(TASK TO COMPLETE):
An exact transcript of the records is what this task asks for.

Data records:
Content starts
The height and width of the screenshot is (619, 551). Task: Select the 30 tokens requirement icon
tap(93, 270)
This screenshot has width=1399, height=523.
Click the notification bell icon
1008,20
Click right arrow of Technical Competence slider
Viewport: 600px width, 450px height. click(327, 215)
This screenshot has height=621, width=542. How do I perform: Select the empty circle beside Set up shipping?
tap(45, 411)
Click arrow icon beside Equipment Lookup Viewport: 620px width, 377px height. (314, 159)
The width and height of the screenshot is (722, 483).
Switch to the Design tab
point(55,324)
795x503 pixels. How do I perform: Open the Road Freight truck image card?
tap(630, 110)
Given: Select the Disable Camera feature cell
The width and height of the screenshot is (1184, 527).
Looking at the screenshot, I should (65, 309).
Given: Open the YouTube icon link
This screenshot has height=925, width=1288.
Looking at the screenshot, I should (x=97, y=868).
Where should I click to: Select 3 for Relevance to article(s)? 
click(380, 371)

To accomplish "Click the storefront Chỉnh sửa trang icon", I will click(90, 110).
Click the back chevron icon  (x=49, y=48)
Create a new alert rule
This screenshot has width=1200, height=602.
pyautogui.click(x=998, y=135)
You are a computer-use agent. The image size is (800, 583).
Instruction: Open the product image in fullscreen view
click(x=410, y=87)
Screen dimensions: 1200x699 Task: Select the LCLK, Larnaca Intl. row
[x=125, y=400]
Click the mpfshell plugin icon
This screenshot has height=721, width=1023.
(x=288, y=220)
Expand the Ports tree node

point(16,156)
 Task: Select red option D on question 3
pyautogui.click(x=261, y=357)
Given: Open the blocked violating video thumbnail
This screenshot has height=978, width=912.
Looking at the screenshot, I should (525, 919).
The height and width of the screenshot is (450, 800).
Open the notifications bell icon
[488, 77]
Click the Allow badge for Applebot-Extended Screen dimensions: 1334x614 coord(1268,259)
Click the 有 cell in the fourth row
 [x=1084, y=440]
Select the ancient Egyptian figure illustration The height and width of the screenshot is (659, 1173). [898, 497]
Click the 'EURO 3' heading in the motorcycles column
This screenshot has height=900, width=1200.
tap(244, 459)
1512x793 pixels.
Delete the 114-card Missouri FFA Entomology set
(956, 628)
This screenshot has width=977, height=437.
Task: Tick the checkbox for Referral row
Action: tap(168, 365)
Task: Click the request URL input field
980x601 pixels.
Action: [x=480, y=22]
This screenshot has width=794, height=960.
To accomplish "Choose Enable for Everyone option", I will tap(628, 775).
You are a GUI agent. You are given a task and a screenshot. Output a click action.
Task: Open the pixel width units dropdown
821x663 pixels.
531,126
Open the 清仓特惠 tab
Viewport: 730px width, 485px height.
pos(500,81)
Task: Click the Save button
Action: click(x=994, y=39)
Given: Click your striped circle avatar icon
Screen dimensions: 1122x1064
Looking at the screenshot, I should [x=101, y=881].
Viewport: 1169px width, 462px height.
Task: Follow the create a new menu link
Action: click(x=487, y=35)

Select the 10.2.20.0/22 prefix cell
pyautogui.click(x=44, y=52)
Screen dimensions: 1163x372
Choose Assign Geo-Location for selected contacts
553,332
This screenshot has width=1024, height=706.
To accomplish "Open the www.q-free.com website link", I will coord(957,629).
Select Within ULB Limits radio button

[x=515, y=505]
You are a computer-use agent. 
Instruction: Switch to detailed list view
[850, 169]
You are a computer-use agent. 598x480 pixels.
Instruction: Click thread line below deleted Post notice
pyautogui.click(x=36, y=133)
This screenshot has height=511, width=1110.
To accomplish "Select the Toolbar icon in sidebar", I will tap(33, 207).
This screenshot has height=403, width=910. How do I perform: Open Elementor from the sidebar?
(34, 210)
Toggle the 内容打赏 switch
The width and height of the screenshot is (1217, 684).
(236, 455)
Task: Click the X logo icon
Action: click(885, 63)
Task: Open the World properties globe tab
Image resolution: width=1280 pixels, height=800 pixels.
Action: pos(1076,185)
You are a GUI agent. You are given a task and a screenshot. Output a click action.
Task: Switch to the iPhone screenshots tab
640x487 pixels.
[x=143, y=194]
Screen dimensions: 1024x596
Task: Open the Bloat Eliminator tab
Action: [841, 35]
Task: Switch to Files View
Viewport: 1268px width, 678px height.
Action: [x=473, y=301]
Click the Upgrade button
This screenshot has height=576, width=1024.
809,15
Content ends
(OUTPUT OF THE EXERCISE):
The height and width of the screenshot is (619, 551). Task: Select the 30 tokens requirement icon
tap(93, 270)
This screenshot has width=1399, height=523.
Click the notification bell icon
1008,20
Click right arrow of Technical Competence slider
Viewport: 600px width, 450px height. click(327, 215)
This screenshot has height=621, width=542. How do I perform: Select the empty circle beside Set up shipping?
tap(45, 411)
Click arrow icon beside Equipment Lookup Viewport: 620px width, 377px height. (314, 159)
The width and height of the screenshot is (722, 483).
Switch to the Design tab
point(55,324)
795x503 pixels. How do I perform: Open the Road Freight truck image card?
tap(630, 110)
Given: Select the Disable Camera feature cell
The width and height of the screenshot is (1184, 527).
Looking at the screenshot, I should (65, 309).
Given: Open the YouTube icon link
This screenshot has height=925, width=1288.
Looking at the screenshot, I should (x=97, y=868).
Where should I click to: Select 3 for Relevance to article(s)? 
click(380, 371)

To accomplish "Click the storefront Chỉnh sửa trang icon", I will click(90, 110).
Click the back chevron icon  (x=49, y=48)
Create a new alert rule
This screenshot has width=1200, height=602.
pyautogui.click(x=998, y=135)
You are a computer-use agent. The image size is (800, 583).
Instruction: Open the product image in fullscreen view
click(x=410, y=87)
Screen dimensions: 1200x699 Task: Select the LCLK, Larnaca Intl. row
[x=125, y=400]
Click the mpfshell plugin icon
This screenshot has height=721, width=1023.
(x=288, y=220)
Expand the Ports tree node

point(16,156)
 Task: Select red option D on question 3
pyautogui.click(x=261, y=357)
Given: Open the blocked violating video thumbnail
This screenshot has height=978, width=912.
Looking at the screenshot, I should (525, 919).
The height and width of the screenshot is (450, 800).
Open the notifications bell icon
[488, 77]
Click the Allow badge for Applebot-Extended Screen dimensions: 1334x614 coord(1268,259)
Click the 有 cell in the fourth row
 [x=1084, y=440]
Select the ancient Egyptian figure illustration The height and width of the screenshot is (659, 1173). [898, 497]
Click the 'EURO 3' heading in the motorcycles column
This screenshot has height=900, width=1200.
tap(244, 459)
1512x793 pixels.
Delete the 114-card Missouri FFA Entomology set
(956, 628)
This screenshot has width=977, height=437.
Task: Tick the checkbox for Referral row
Action: tap(168, 365)
Task: Click the request URL input field
980x601 pixels.
Action: [x=480, y=22]
This screenshot has width=794, height=960.
To accomplish "Choose Enable for Everyone option", I will tap(628, 775).
You are a GUI agent. You are given a task and a screenshot. Output a click action.
Task: Open the pixel width units dropdown
821x663 pixels.
531,126
Open the 清仓特惠 tab
Viewport: 730px width, 485px height.
pos(500,81)
Task: Click the Save button
Action: click(x=994, y=39)
Given: Click your striped circle avatar icon
Screen dimensions: 1122x1064
Looking at the screenshot, I should [x=101, y=881].
Viewport: 1169px width, 462px height.
Task: Follow the create a new menu link
Action: click(x=487, y=35)

Select the 10.2.20.0/22 prefix cell
pyautogui.click(x=44, y=52)
Screen dimensions: 1163x372
Choose Assign Geo-Location for selected contacts
553,332
This screenshot has width=1024, height=706.
To accomplish "Open the www.q-free.com website link", I will coord(957,629).
Select Within ULB Limits radio button

[x=515, y=505]
You are a computer-use agent. 
Instruction: Switch to detailed list view
[850, 169]
You are a computer-use agent. 598x480 pixels.
Instruction: Click thread line below deleted Post notice
pyautogui.click(x=36, y=133)
This screenshot has height=511, width=1110.
To accomplish "Select the Toolbar icon in sidebar", I will tap(33, 207).
This screenshot has height=403, width=910. How do I perform: Open Elementor from the sidebar?
(34, 210)
Toggle the 内容打赏 switch
The width and height of the screenshot is (1217, 684).
(236, 455)
Task: Click the X logo icon
Action: click(885, 63)
Task: Open the World properties globe tab
Image resolution: width=1280 pixels, height=800 pixels.
Action: pos(1076,185)
You are a GUI agent. You are given a task and a screenshot. Output a click action.
Task: Switch to the iPhone screenshots tab
640x487 pixels.
[x=143, y=194]
Screen dimensions: 1024x596
Task: Open the Bloat Eliminator tab
Action: [841, 35]
Task: Switch to Files View
Viewport: 1268px width, 678px height.
Action: [x=473, y=301]
Click the Upgrade button
This screenshot has height=576, width=1024.
809,15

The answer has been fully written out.